- [Work to be completed] Nothing but a verbatim copy of the data, minus the images, should be returned.

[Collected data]
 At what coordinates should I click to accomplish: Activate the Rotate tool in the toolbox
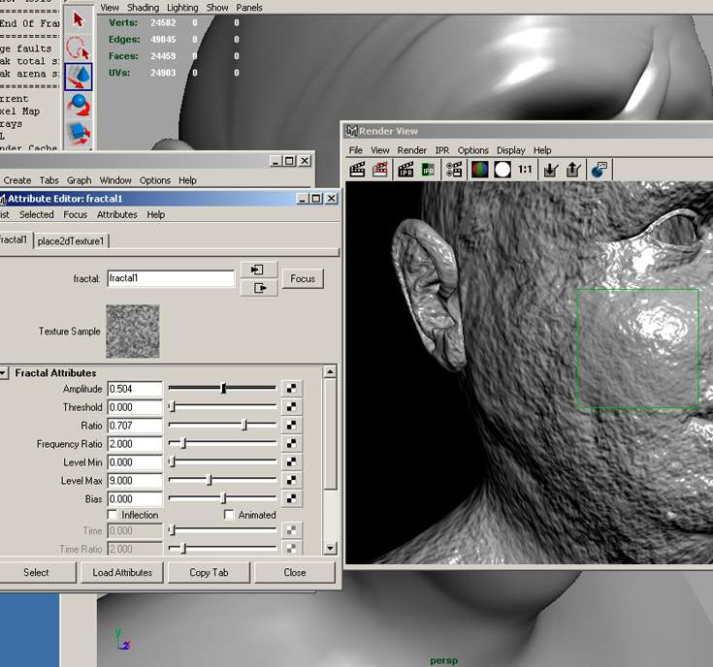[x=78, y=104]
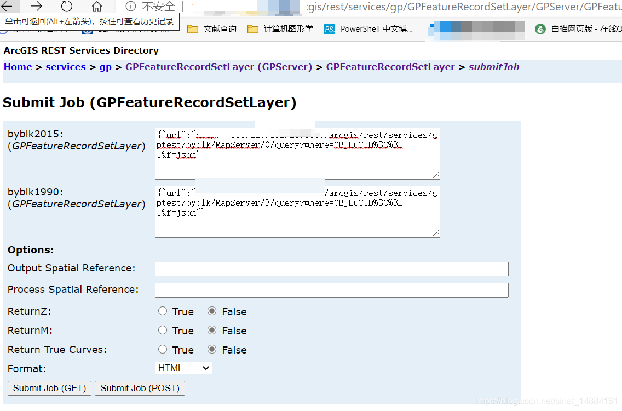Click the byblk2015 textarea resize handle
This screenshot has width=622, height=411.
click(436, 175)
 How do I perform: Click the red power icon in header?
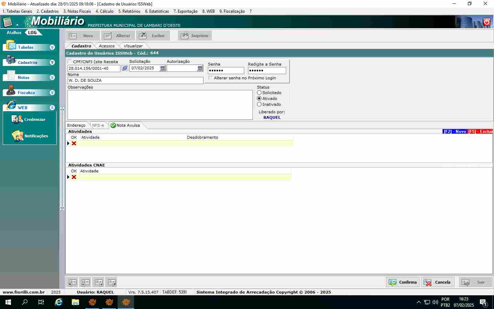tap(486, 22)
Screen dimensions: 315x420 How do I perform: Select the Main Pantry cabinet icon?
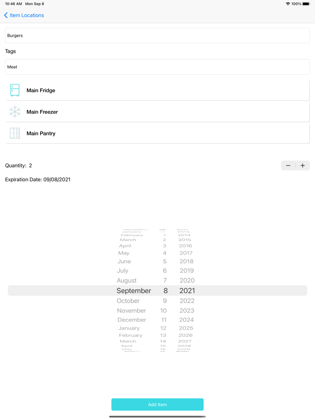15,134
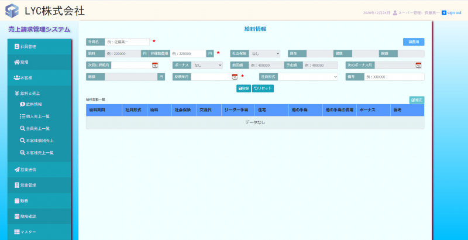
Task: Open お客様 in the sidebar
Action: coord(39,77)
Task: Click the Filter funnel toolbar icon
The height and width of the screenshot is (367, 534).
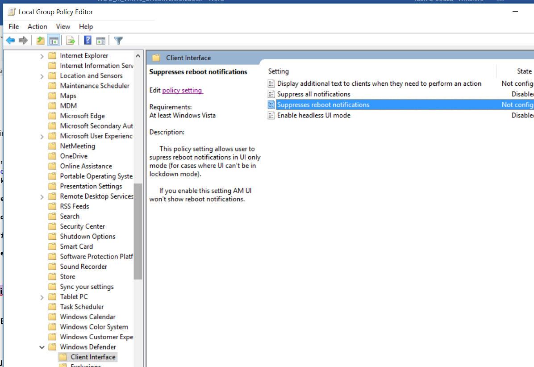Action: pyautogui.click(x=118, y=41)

- [Solution to the exercise]
 At what coordinates should I click to accomplish: Activate the Rotate tool in the toolbox
[x=78, y=104]
Click the byblk2015 textarea resize handle
This screenshot has width=622, height=411.
click(436, 175)
 How do I perform: Click the red power icon in header?
tap(486, 22)
Screen dimensions: 315x420 How do I perform: Select the Main Pantry cabinet icon?
15,134
Task: Open お客様 in the sidebar
Action: coord(39,77)
Task: Click the Filter funnel toolbar icon
The height and width of the screenshot is (367, 534).
Action: pyautogui.click(x=118, y=41)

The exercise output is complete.